* Task goal
Show every line of the material below that contains the string "This", treating uppercase and lowercase letters as different.

##########

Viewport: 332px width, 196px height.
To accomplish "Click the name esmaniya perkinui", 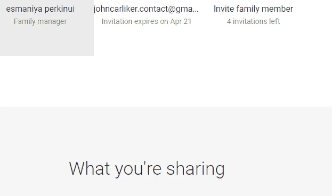I will point(40,9).
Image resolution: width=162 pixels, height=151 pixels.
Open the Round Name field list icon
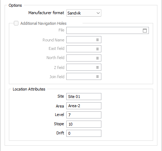97,40
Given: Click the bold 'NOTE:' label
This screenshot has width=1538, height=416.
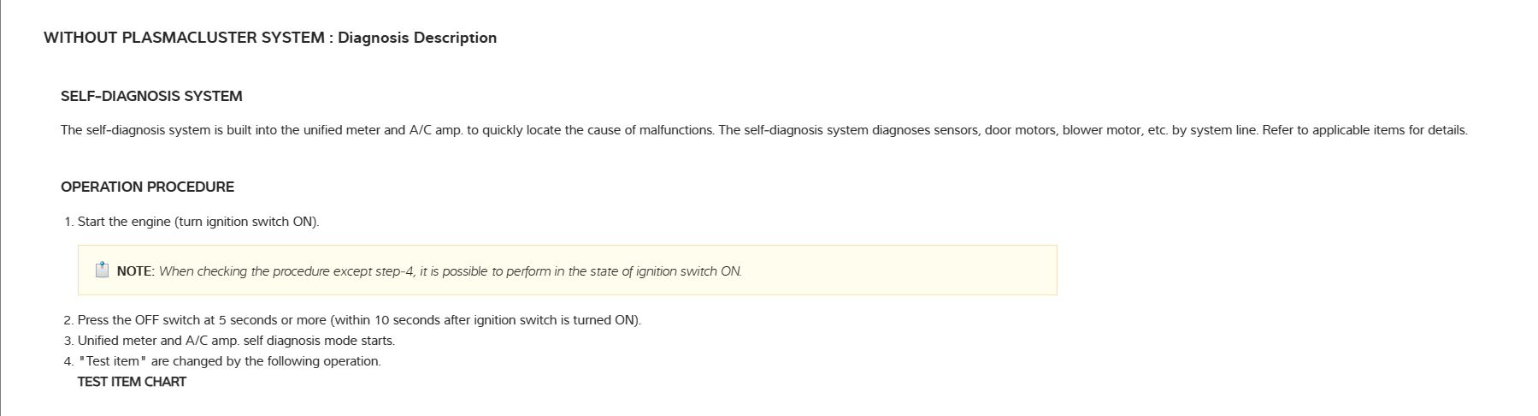Looking at the screenshot, I should [x=135, y=271].
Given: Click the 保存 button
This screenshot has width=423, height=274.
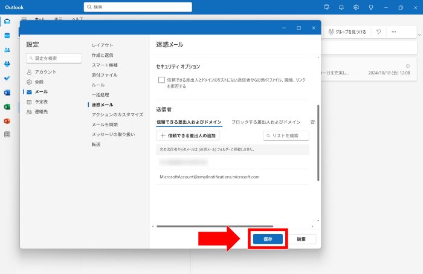Looking at the screenshot, I should [268, 239].
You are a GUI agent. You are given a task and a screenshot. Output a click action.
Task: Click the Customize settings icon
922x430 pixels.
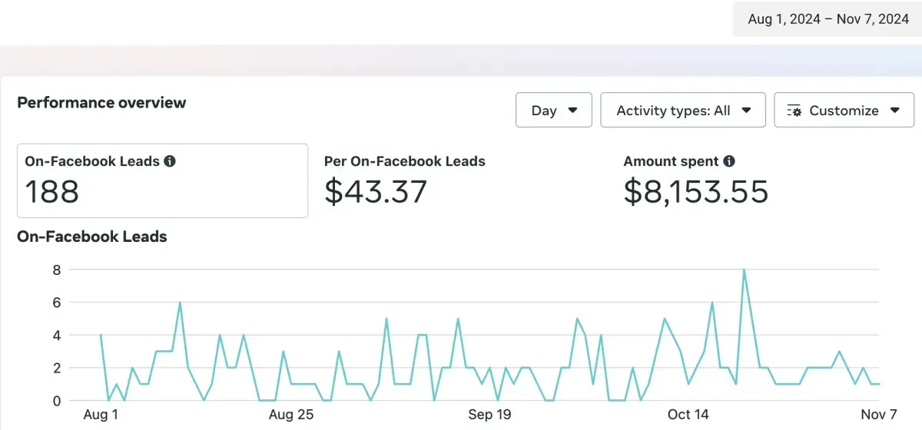(x=794, y=111)
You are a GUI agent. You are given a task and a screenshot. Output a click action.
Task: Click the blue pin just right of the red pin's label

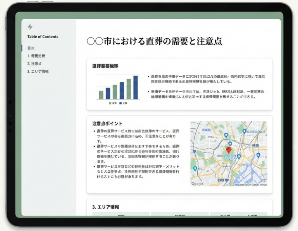click(x=239, y=157)
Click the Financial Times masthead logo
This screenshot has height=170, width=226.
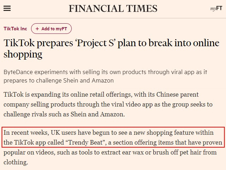(113, 8)
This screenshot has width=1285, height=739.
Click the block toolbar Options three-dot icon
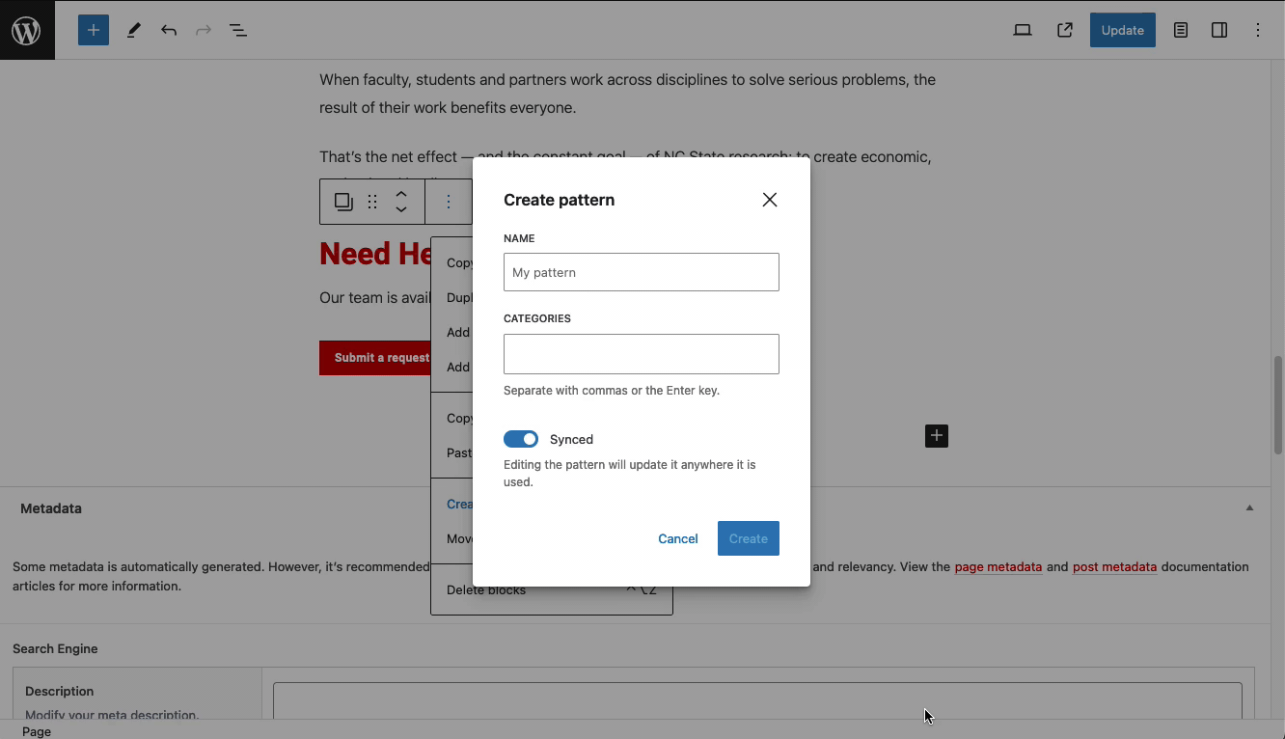448,202
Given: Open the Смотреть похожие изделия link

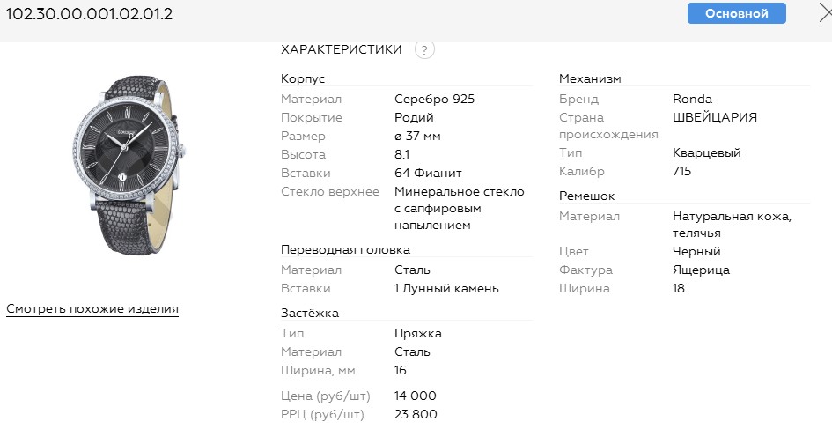Looking at the screenshot, I should 92,309.
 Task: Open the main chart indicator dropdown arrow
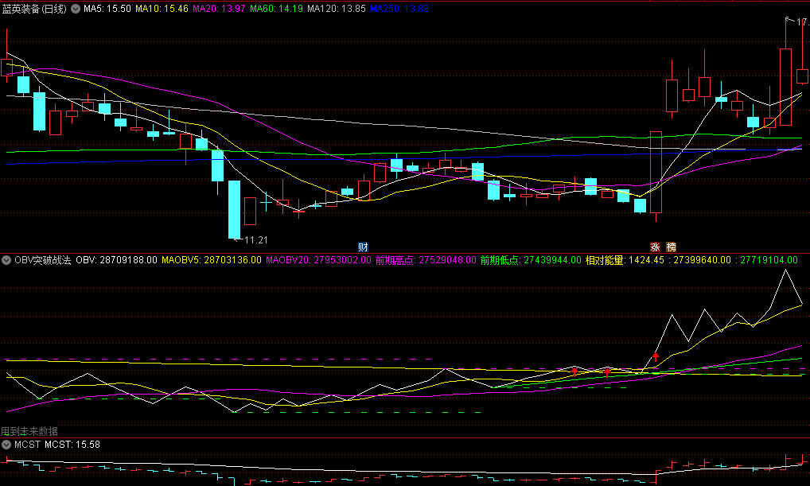point(76,9)
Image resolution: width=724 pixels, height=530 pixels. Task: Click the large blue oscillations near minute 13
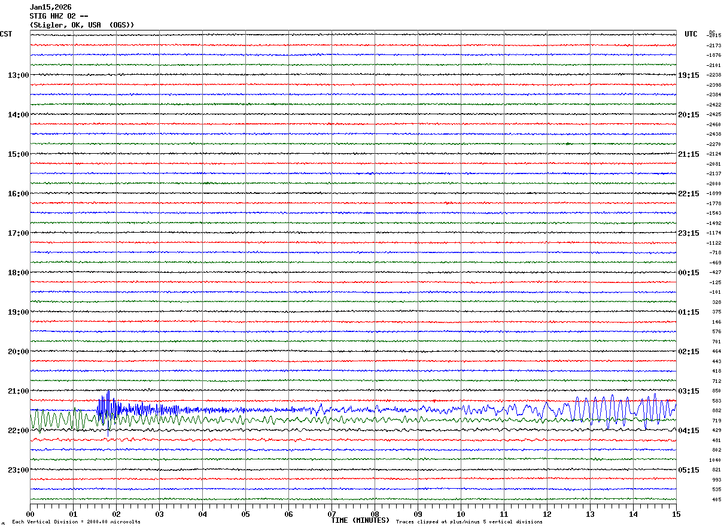tap(598, 410)
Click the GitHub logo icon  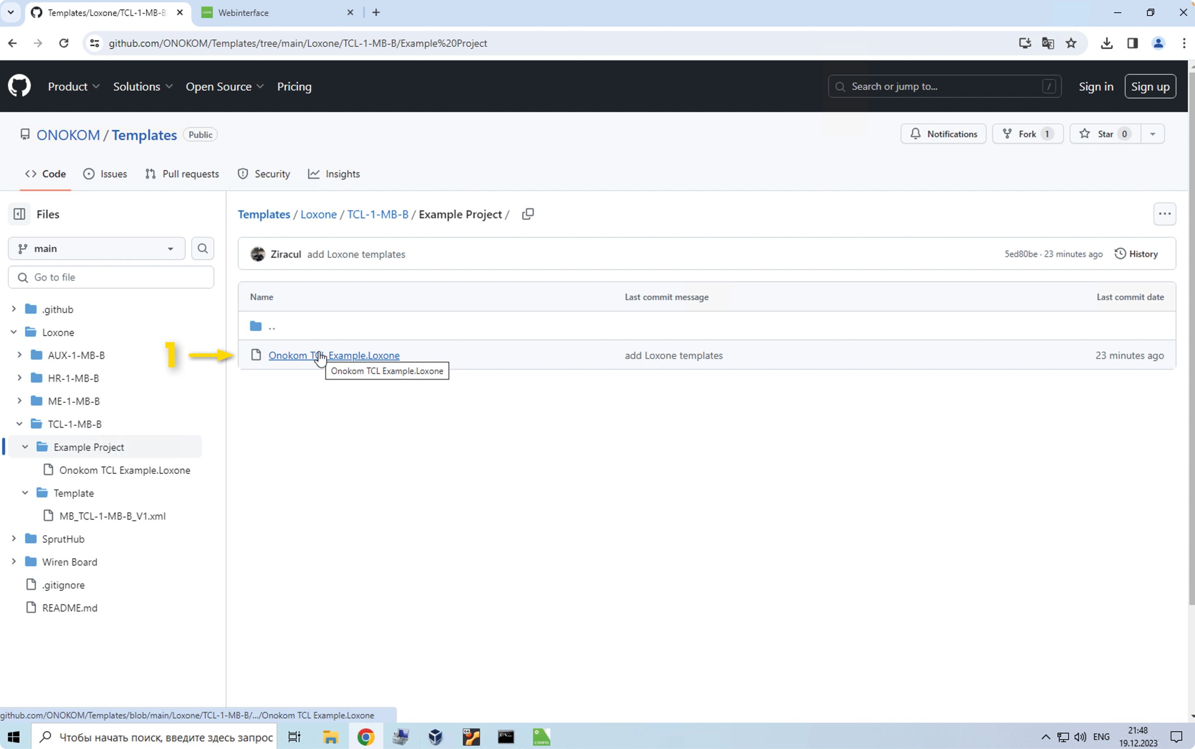pos(19,86)
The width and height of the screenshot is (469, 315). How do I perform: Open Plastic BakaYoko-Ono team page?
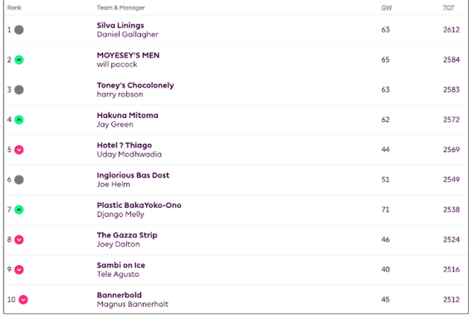[139, 205]
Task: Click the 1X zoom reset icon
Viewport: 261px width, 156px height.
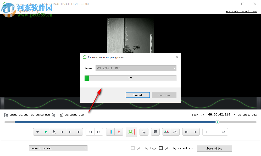Action: (224, 132)
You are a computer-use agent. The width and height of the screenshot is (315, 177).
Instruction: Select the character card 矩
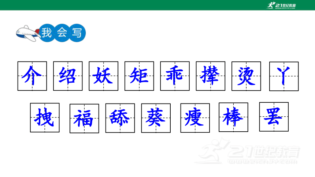[x=139, y=76]
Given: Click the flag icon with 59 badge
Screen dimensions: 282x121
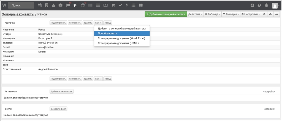Looking at the screenshot, I should (68, 5).
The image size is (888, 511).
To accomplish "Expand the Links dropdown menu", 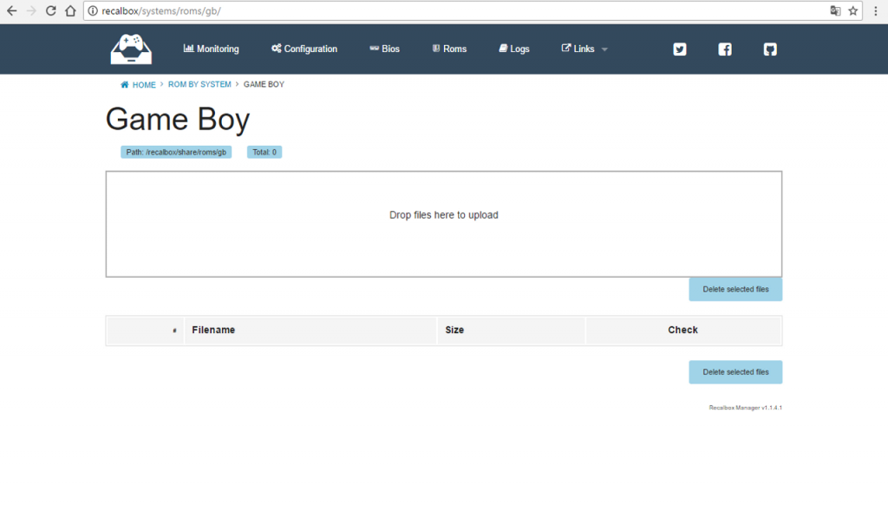I will click(x=584, y=49).
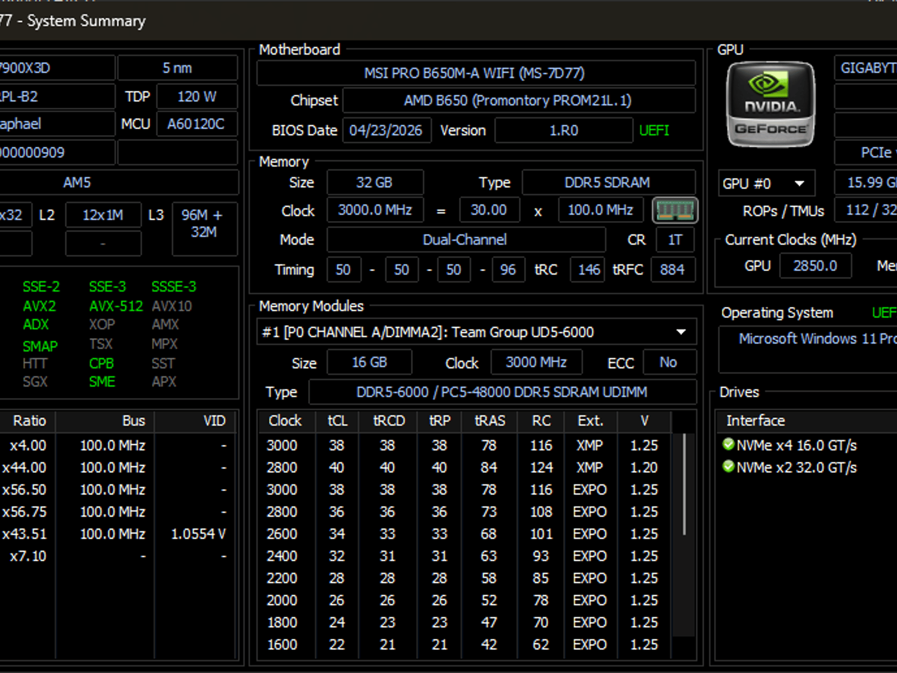
Task: Click the x43.51 clock ratio row
Action: coord(118,534)
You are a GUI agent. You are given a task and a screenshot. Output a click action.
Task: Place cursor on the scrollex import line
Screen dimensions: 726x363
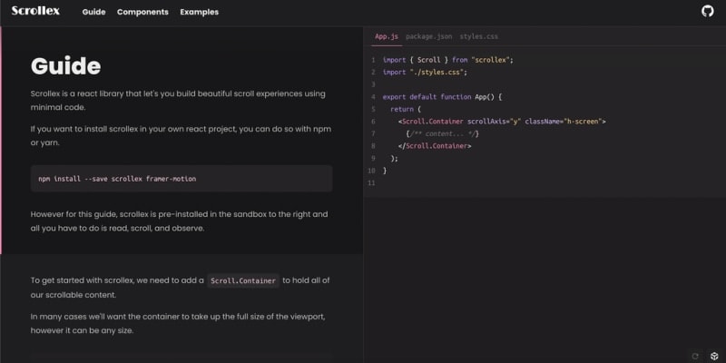pyautogui.click(x=448, y=60)
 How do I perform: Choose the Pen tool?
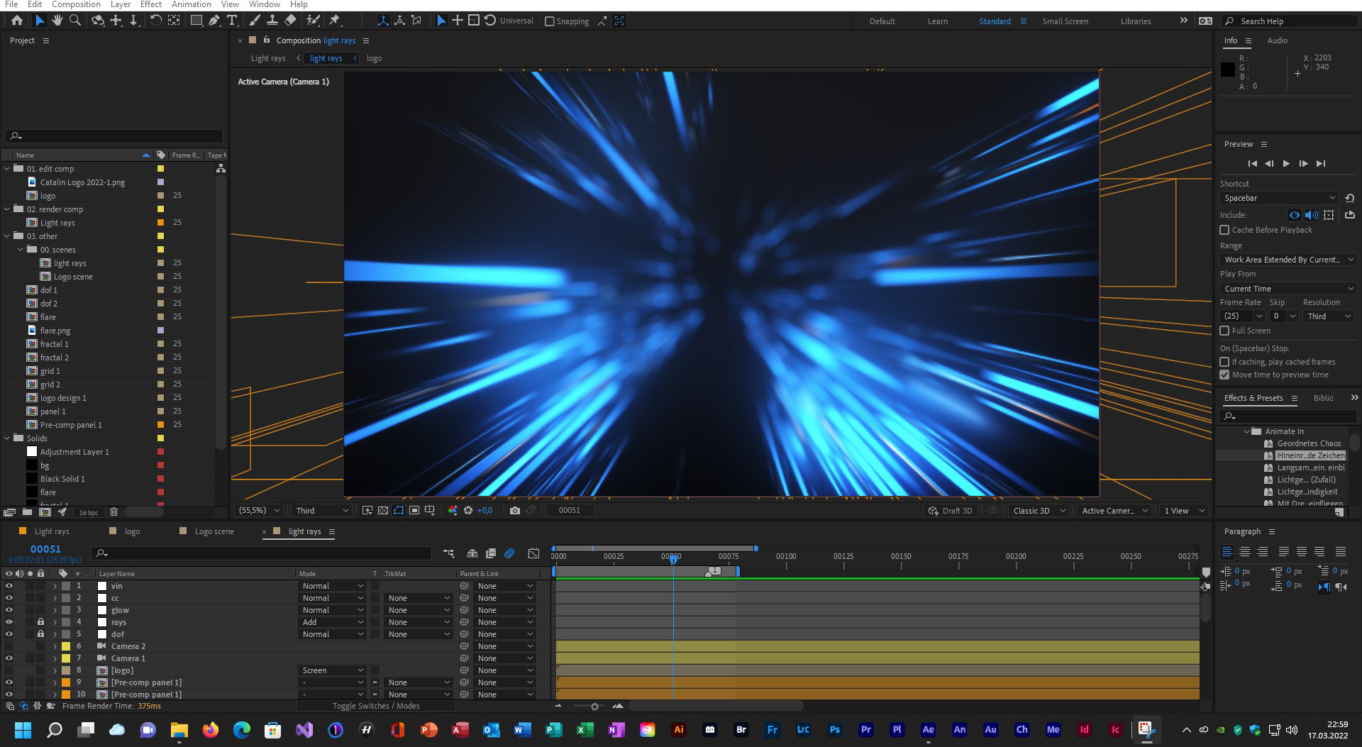pos(214,21)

##########

* Reply
This screenshot has width=1538, height=416.
This screenshot has width=423, height=274.
This screenshot has height=170, width=226.
This screenshot has width=1285, height=739.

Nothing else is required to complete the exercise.